We compared the catalogue of significantly mutated genes in normal skin to published exome sequencing studies from the three commonest classes of skin cancer, namely cSCCs (28, 39, 40), BCC (41) and melanoma (42). When analyzed using the same statistical methodology, there was little overlap in positively selected genes in normal skin compared to either BCC or melanoma (Fig. 2G,H; supplementary results S2.2; tables S2-S4). In contrast, we found that the pattern in normal skin closely matched that of cSCC, with NOTCH1, NOTCH2, FAT1 and TP53 all being significantly mutated in the latter (Fig. 2F). Point mutations in CDKN2A were not found to be under positive selection in normal skin, despite this gene being a frequent driver in cSCC, inactivated by point mutations or homozygous deletions. Although our design does not allow us to reliably detect homozygous deletions, we found only three CDKN2A point mutations (2 missense and 1 synonymous) across all 234 samples of normal skin, whereas ~31% (CI95%: 14-52%) of cSCCs carry non-synonymous point mutations in the gene. These data suggest that the selective forces acting on physiologically normal skin resemble those in squamous cell carcinomas, with remarkable similarities between the driver mutations in each. However, CDKN2A inactivation appears to be specific to cancer clones, suggesting that its loss confers no selective advantage until more advanced stages of cancer evolution. The absence of mutations characteristic of melanomas is consistent with the fact that around 95% of the cells in the epidermis are keratinocytes (43), while melanomas originate from melanocytes. The absence of the PTCH1 mutations seen in BCC is notable, especially given that BCC has a threefold higher incidence than cSCC in populations of European ancestry (44). This may be consistent with BCC originating from cells infrequent or absent in the eyelid epidermis, such as from hair follicles (45), although our data cannot rule out other explanations.

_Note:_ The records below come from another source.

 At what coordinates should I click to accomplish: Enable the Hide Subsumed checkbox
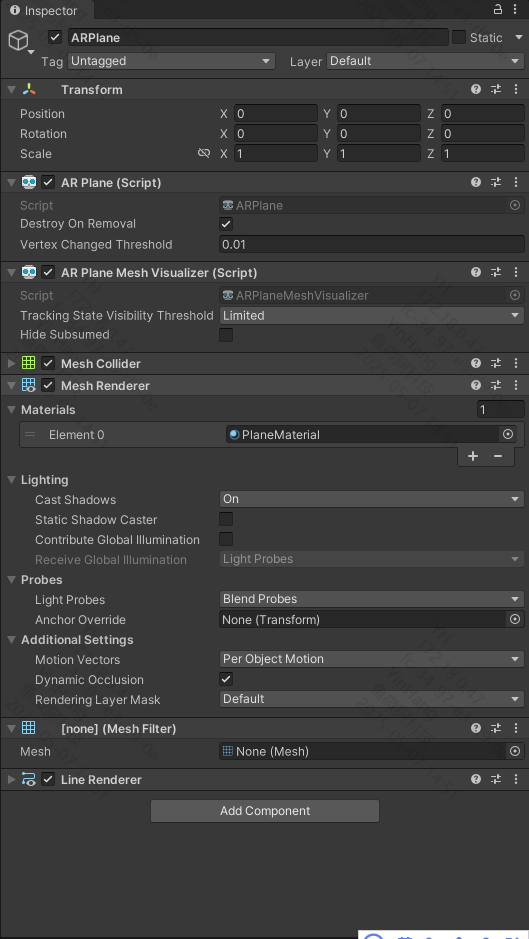pyautogui.click(x=226, y=335)
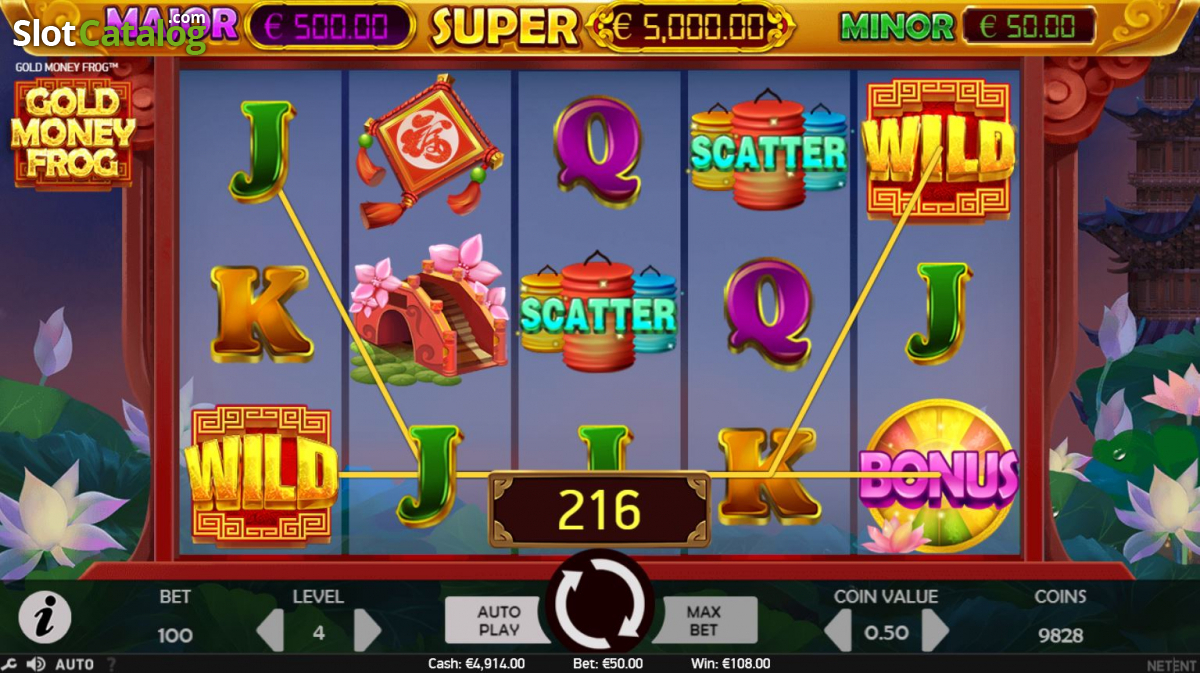Increase bet level with right arrow
This screenshot has height=673, width=1200.
[367, 631]
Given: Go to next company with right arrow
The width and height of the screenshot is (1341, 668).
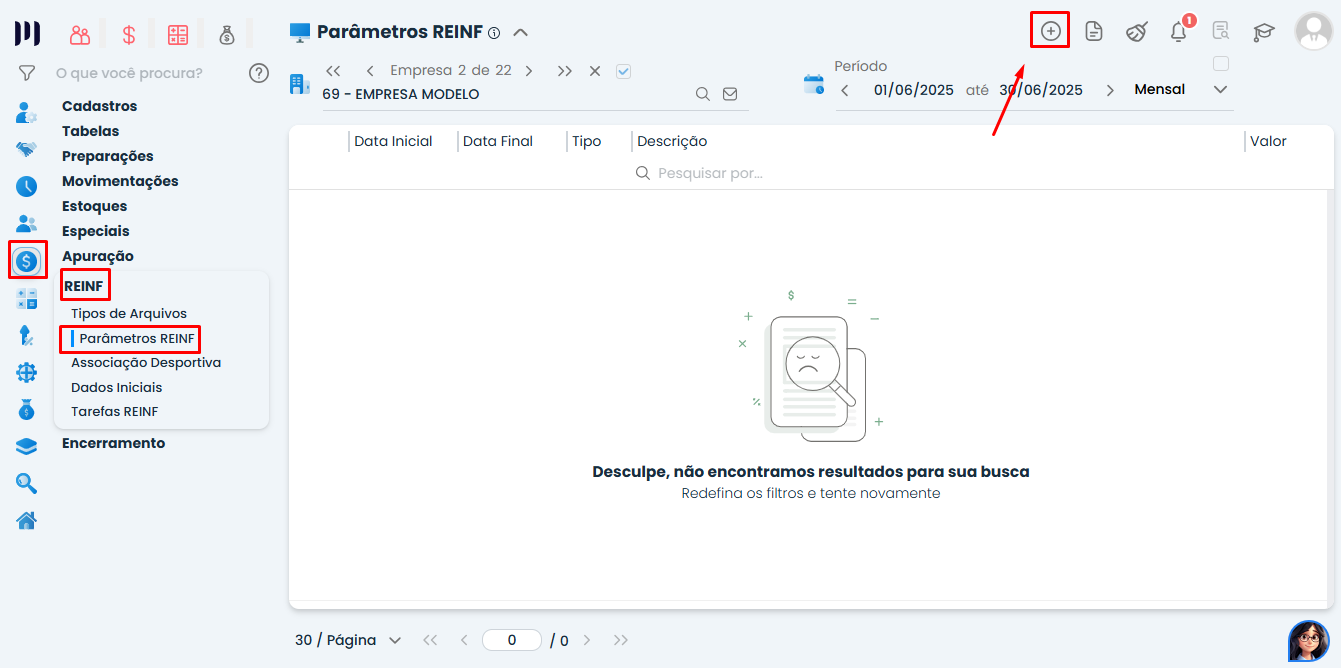Looking at the screenshot, I should tap(529, 71).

Surprisingly, one of the four individuals in our series contributed a disproportionate number of mutations in NOTCH2 (39% of all mutations in NOTCH2 compared to 24% in other genes). A formal test of heterogeneity confirmed that NOTCH2 showed a variable rate of driver mutations among individuals (q=0.0005; Fig. 2J; supplementary methods S1.5; Figs. S9-S10). Since the dN/dS method used inherently accounts for gene-specific coverage and patient-specific mutation spectrum, this finding is likely to reflect a true biological difference among the four individuals rather than a bias arising from some aspect of the experimental design. One conceivable explanation is that some difference in the local eyelid environment provides a stronger pressure for NOTCH2 mutations; another, more likely explanation is that the genetic background of each individual could lead to differences in the strength of selective advantage across genes. The patient with different selection strength for NOTCH2 was of South Asian ancestry, while the other three were Western Europeans, although this needs considerably larger sample sizes to address formally. Nonetheless, these data illustrate the exciting potential of such study designs to detect inter-individual differences in the driver landscape that cannot be extracted from sequencing a single established cancer per patient.

Mutant clonal expansions

Together with the mutation rate, the size of the clonal expansions induced by driver mutations in normal tissue is critical to understanding the evolution of cancer, since both factors together determine the size of the pool of cells that can acquire sequential hits (4, 5). With our experimental design, the observed fraction of sequencing reads reporting a mutation correlates accurately with the fraction of cells in a biopsy that carry the mutation, once we correct for the local copy number at that locus, enabling us to estimate clone sizes (32) (supplementary sections S1.7, S2.6.1). For the majority of mutations identified here, the variant allele fraction was <5% (Fig. 1B), indicating that most mutations were seen in only a small proportion of cells in the biopsy, typically <10%, with many mutations seen in only 1-2% of cells. There were exceptions, however, and some biopsies carried somatic mutations found in most of the cells. We find that the distribution of mutant clone sizes in aged, sun-exposed skin has a heavy right tail (Fig. 4A; Fig. S11A), with some clones as large as several mm2 in surface area.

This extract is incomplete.